Vie rurale 21 novembre 2018

Les agriculteurs boudent l’équipement de protection

Le coût, la complexité et les caractéristiques mêmes des équipements de protection contre les gaz toxiques s’avèrent souvent un obstacle à la prévention.

La Commission des normes, de l’équité, de la santé et de la sécurité du travail (CNESST), ne recommande d’ailleurs aucun modèle de détecteur en particulier. « C’est clair que ce sont des équipements coûteux et complexes. [Le fonctionnement] des détecteurs de gaz n’est pas toujours bien compris sur le terrain, constate François Granger, l’expert en prévention de la CNESST. Il faut suivre une formation aussi. » 

De leur côté, les fournisseurs le reconnaissent sans détour : ils réalisent très peu de ventes d’équipement de protection contre les gaz toxiques auprès des producteurs.

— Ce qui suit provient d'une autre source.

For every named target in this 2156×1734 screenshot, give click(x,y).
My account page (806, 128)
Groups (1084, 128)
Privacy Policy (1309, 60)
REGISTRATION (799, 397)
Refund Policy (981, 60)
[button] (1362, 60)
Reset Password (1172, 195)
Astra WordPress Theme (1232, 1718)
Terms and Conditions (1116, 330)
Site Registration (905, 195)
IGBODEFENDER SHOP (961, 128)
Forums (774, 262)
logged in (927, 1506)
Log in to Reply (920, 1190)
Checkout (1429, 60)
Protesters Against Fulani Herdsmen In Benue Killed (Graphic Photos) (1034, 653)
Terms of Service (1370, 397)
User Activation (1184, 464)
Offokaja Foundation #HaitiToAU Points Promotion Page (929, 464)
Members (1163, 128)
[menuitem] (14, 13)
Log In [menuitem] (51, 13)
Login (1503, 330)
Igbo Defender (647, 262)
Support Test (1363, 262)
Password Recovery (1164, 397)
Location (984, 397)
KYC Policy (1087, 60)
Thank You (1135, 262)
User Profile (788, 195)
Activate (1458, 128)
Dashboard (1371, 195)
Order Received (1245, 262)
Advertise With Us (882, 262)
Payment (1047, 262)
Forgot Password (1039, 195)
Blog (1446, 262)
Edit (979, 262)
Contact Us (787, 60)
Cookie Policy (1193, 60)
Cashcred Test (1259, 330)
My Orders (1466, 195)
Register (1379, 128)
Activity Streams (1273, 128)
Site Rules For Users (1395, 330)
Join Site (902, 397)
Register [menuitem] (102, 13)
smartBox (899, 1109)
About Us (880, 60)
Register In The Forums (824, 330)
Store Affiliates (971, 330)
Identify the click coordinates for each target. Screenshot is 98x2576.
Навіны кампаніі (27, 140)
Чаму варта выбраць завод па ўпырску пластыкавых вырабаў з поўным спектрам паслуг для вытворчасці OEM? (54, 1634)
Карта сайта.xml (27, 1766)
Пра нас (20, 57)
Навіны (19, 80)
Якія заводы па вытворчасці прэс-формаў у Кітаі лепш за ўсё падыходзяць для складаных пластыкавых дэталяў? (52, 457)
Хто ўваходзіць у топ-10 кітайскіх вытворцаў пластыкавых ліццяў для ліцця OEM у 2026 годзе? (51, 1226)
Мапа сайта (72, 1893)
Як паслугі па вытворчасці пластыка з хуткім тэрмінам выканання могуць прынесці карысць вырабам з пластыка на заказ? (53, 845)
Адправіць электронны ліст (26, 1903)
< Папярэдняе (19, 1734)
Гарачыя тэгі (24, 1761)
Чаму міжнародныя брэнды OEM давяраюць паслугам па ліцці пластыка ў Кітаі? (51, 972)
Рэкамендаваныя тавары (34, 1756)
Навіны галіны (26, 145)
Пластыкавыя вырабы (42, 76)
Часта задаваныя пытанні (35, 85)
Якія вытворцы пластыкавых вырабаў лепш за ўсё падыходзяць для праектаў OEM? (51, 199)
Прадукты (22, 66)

Mais pour ceux qui veulent bien gérer leur sécurité au travail, le détecteur cinq gaz s’avère le meilleur choix, même s’il ne protège pas contre tous les risques, selon les experts consultés. Encore faut-il avoir choisi de s’équiper.

« Dès qu’il y a une perte de vie [due à une intoxication aux gaz], les gens n’arrêtent pas d’appeler. Après ça, il y a une accalmie. Il faut qu’il y ait quelqu’un qui meure pour les réveiller », déplore Robert Durand, des Équipements Lambert, une division de Silo J.M. Lambert. 

Les producteurs se montrent intéressés à se procurer un détecteur, « mais quand on leur dit le prix [environ
2 500 $], ils reculent », affirme Derek Kelly, représentant pour la compagnie Hazmasters. Le vendeur estime qu’il s’agit d’un non-sens, considérant que des agriculteurs s’offrent des tracteurs à 300 000 $.

Un minimum 

Selon M. Durand, il y a encore beaucoup de sensibilisation à faire pour améliorer la sécurité au travail des producteurs. Le détecteur cinq gaz, qui permet de déceler le dioxyde d’azote (NO2), le sulfure d’hydrogène (H2S), le monoxyde de carbone (CO), l’oxygène et le combustible est vraiment « un minimum ». Celui à quatre gaz, quant à lui, ne détecte pas le NO2, ce composé chimique bien sournois, le plus souvent responsable de la mort des victimes des gaz de silos.

Il faut donc utiliser son détecteur tout juste avant d’entrer en espace clos et aussi le remettre en état par le biais du service de calibrage tous les 180 jours, ajoute Serge Labrecque, représentant pour Honeywell. Toutefois encore, cet outil n’est pas infaillible. « La solution parfaite n’existe pas. Il peut y avoir la présence de contaminants ou d’air frais [pouvant fausser les résultats] », prévient-il. François Granger invite d’ailleurs à la prudence, car il se peut que d’autres gaz soient indétectables dans les silos ou les préfosses à purin. 

Masques à gaz

Autre équipement qui connaît encore moins de succès : les masques à gaz dotés de bonbonnes d’air, qui peuvent coûter jusqu’à 5 000 $ « Je n’en vends jamais. Les producteurs n’ont pas d’intérêt pour ça », souligne Sylvain Lefebvre, représentant pour Linde Canada.

Il y a quelques mois, Silo J.M. Lambert et Honeywell se sont associés pour offrir à tous les nouveaux acheteurs de silos une trousse de sécurité, comprenant un détecteur de gaz et des sirènes. Jusqu’à présent, 15 agriculteurs ont pu bénéficier de cette offre.